Earlier this month we heard of a new Ubuntu Server installer being worked on and it was dubbed Subiquity. Now that the 17.04 release has cleared and 17.10 development begun, the new installer was announced as a tech preview for Ubuntu Server 17.04.

Mathieu Trudel-Lapierre announced, "During the 17.04 development cycle, the Ubuntu Foundations team has been working on a new experimental installer for servers. We are now ready to get feedback from a wider audience."

As that announcement didn't have many details about this new installer, I was excited to try it out myself. I tried it on a Xeon E3 v5 Skylake system with AMD Radeon graphics.

Pardon the picture quality as just used my Samsung S7 for taking the pictures quickly on a Friday afternoon... But for this picture, the text won't make sense anyhow. The output was completely borked with the RX 470 graphics when using the AMDGPU driver with this Subiquity installer...

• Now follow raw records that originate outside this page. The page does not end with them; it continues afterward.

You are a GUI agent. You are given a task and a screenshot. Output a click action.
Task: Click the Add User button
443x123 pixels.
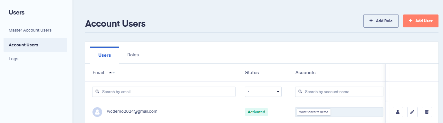pos(420,21)
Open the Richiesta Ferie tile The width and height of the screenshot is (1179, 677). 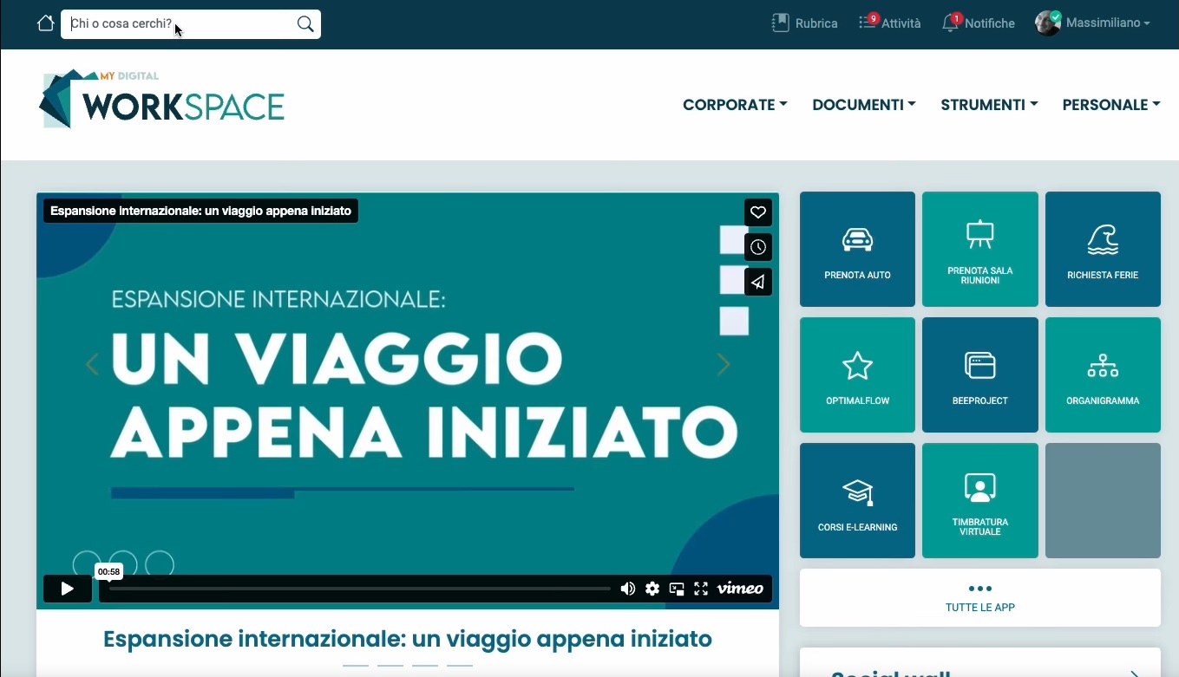[1102, 249]
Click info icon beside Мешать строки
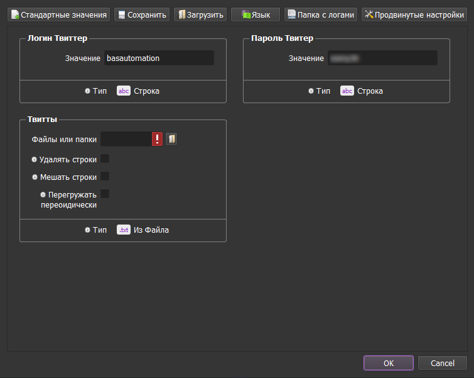This screenshot has width=474, height=378. coord(35,177)
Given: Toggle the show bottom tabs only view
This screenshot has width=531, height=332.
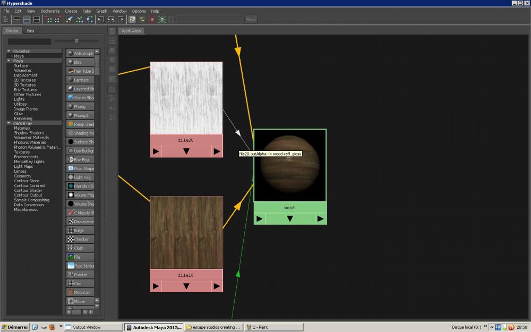Looking at the screenshot, I should coord(27,20).
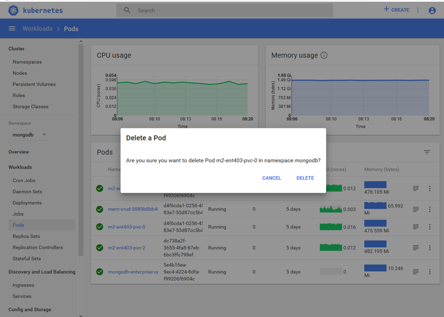This screenshot has height=317, width=444.
Task: Click the Kubernetes logo icon
Action: point(13,10)
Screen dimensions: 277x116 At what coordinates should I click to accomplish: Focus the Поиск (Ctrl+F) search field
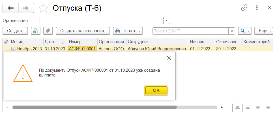(190, 31)
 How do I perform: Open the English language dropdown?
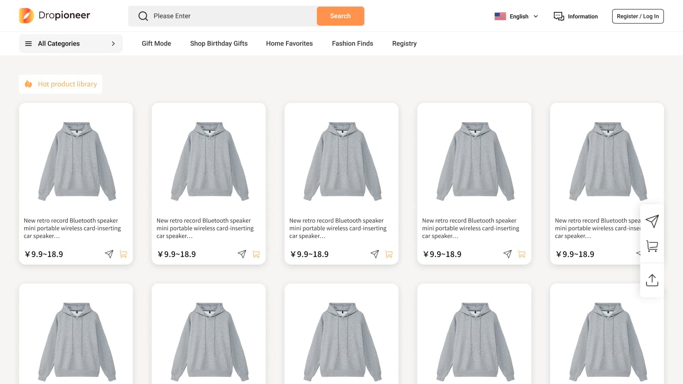(517, 16)
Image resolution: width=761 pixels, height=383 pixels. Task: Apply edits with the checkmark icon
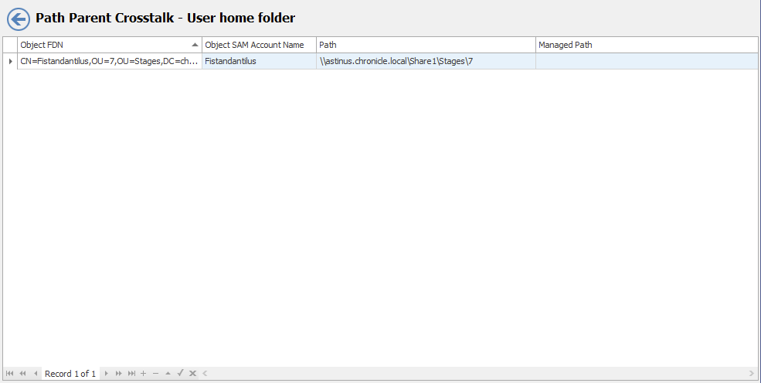click(x=180, y=373)
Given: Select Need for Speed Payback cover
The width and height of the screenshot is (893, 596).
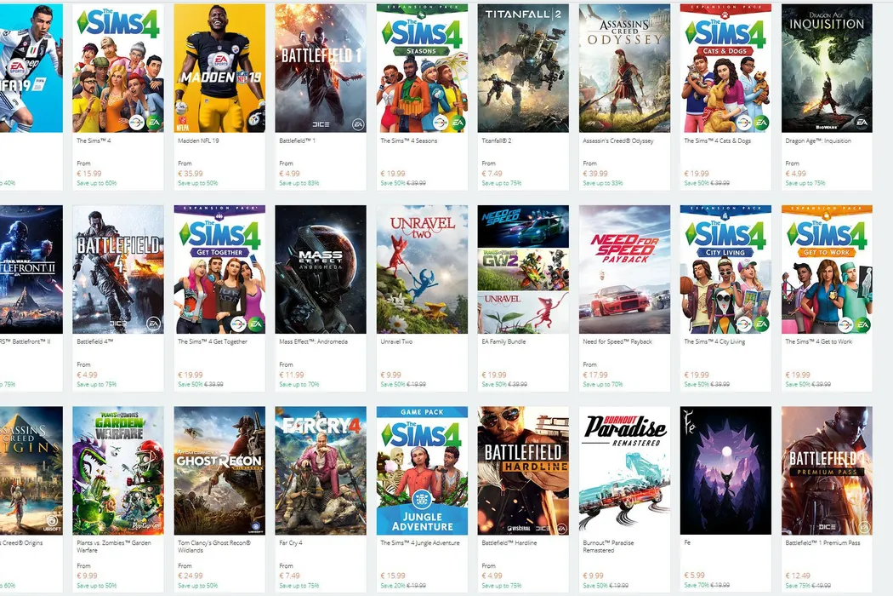Looking at the screenshot, I should click(x=624, y=270).
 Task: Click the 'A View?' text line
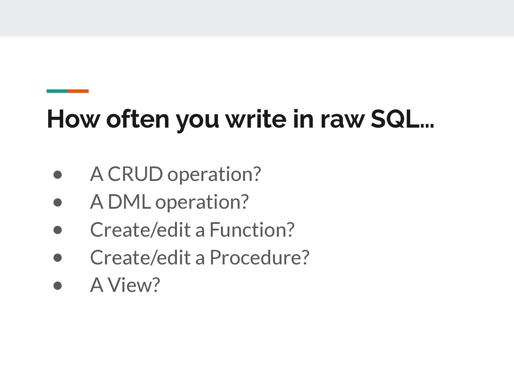click(125, 285)
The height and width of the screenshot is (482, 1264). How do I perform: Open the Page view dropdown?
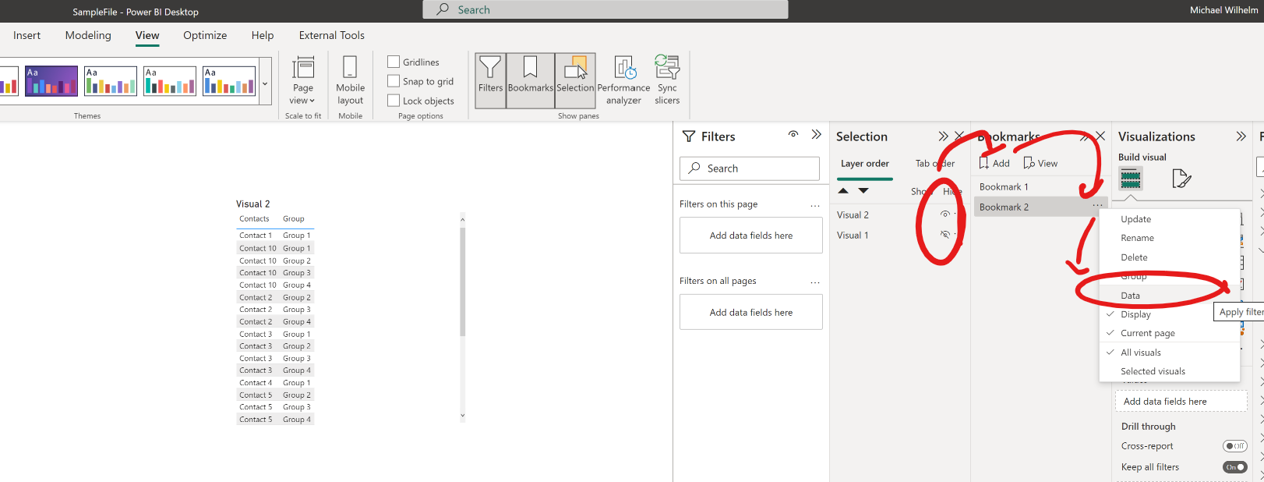click(302, 80)
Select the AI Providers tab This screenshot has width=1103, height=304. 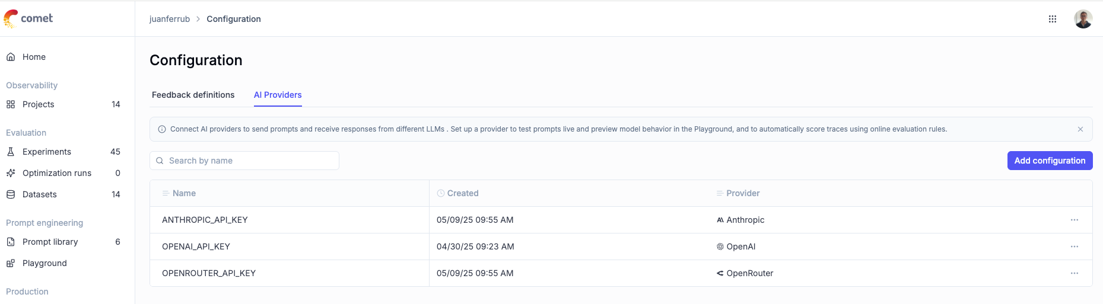point(278,95)
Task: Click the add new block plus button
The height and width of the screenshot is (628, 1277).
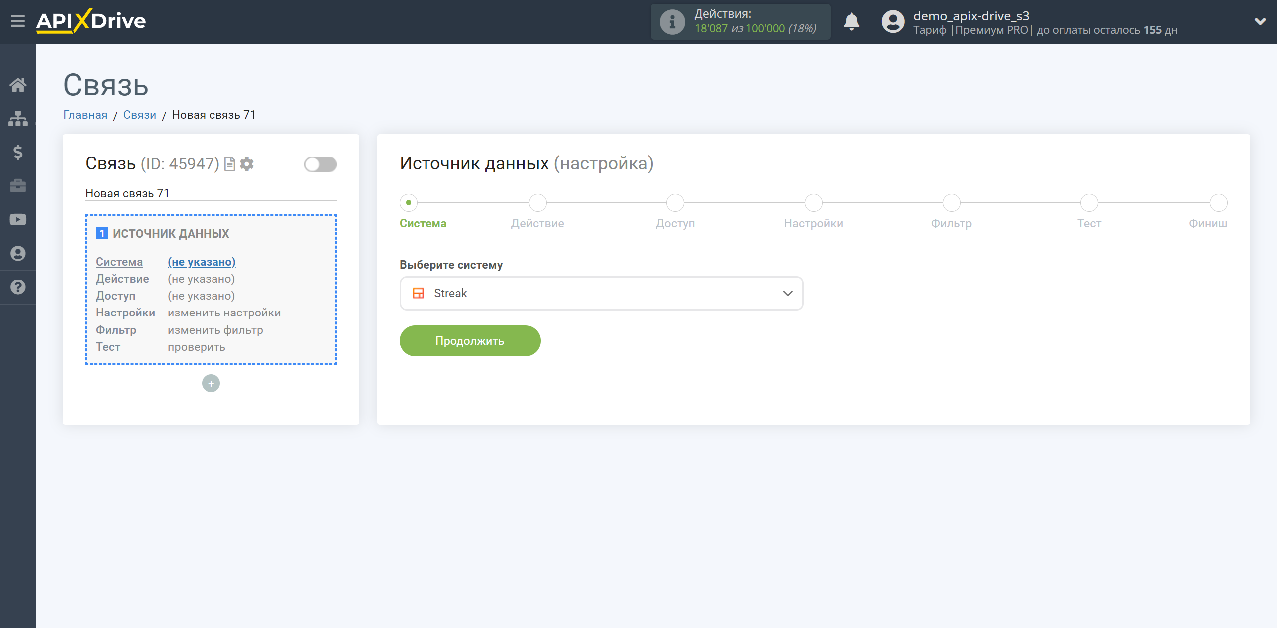Action: [211, 383]
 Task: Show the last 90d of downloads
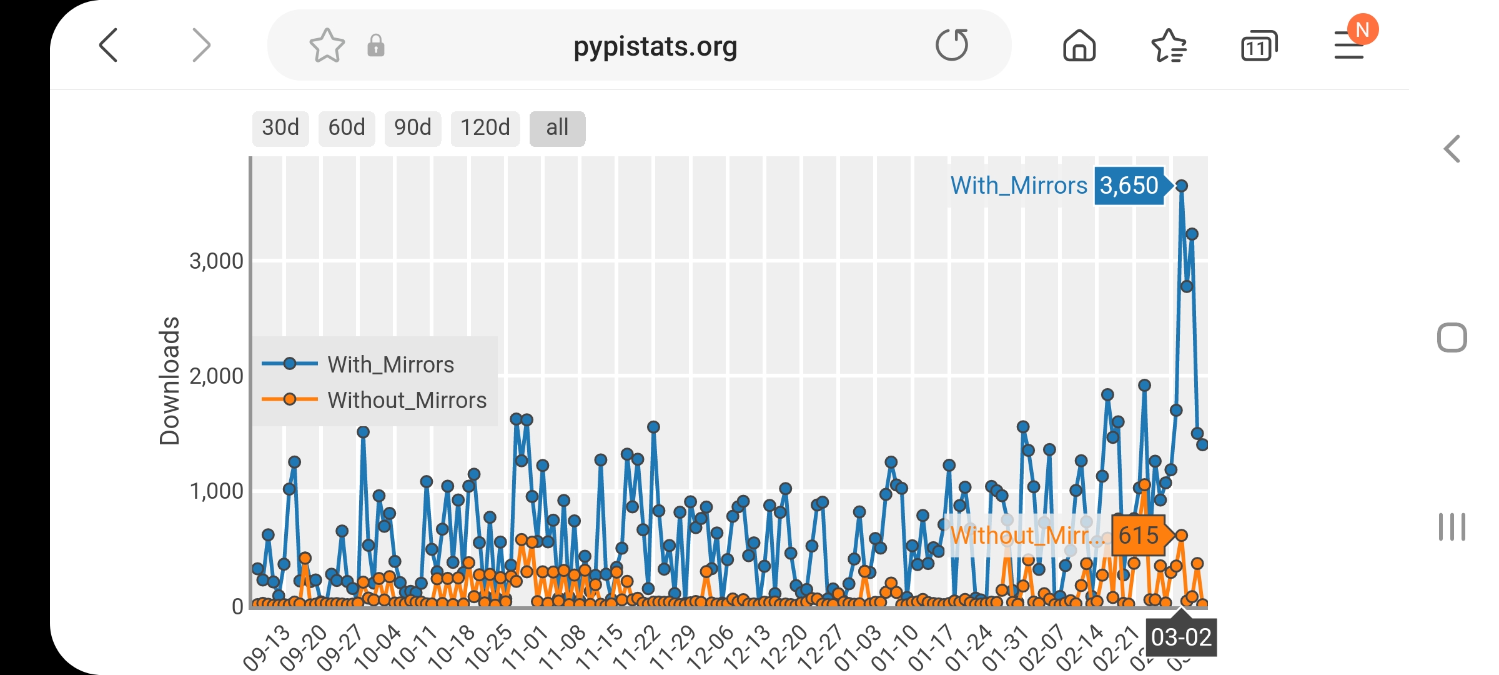413,128
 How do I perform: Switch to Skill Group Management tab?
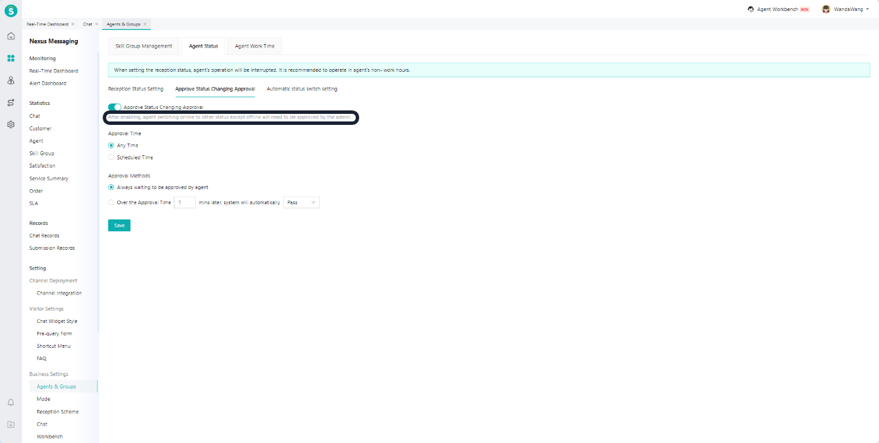coord(143,46)
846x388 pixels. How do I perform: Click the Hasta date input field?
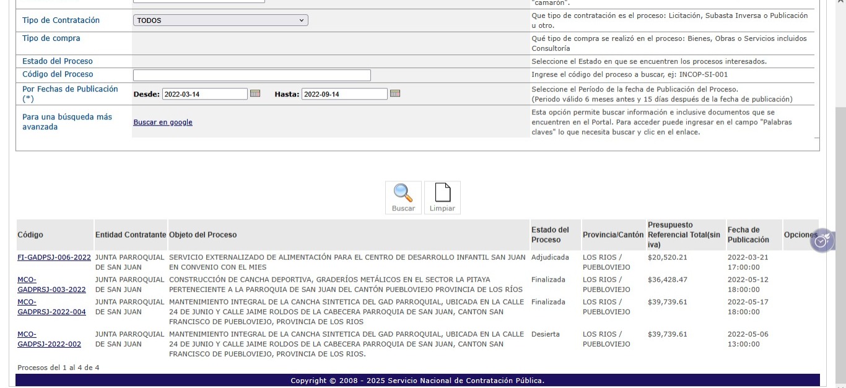344,94
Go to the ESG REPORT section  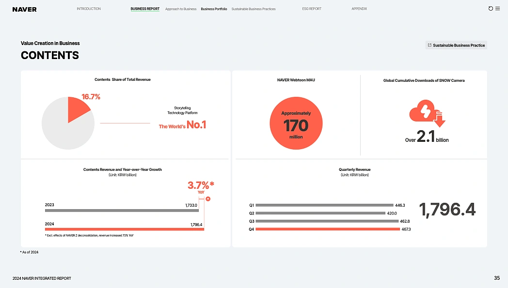[x=312, y=9]
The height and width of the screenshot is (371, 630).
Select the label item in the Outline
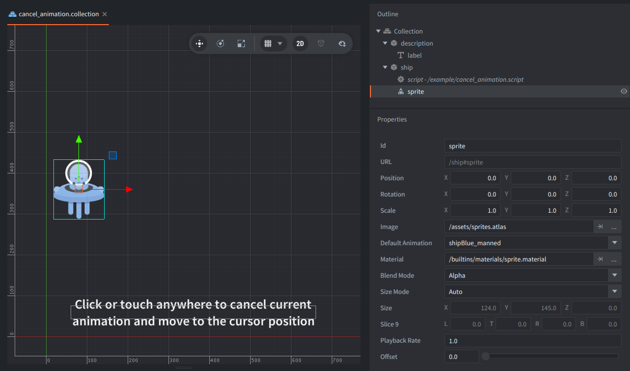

So I restarted the USB tech preview installer with "nomodeset" and fortunately that was able to work around the problem. Rather than blue with the Debian Installer, this new Ubuntu Server Installer is largely black and white.

The installer so far is very, very simple. But keep in mind it's a work-in-progress and isn't yet implemented for all Ubuntu Server use-cases.

It's pretty clean and easy, but so far haven't uncovered any standout feature to make it notably better than the traditional text-based Debian Installer.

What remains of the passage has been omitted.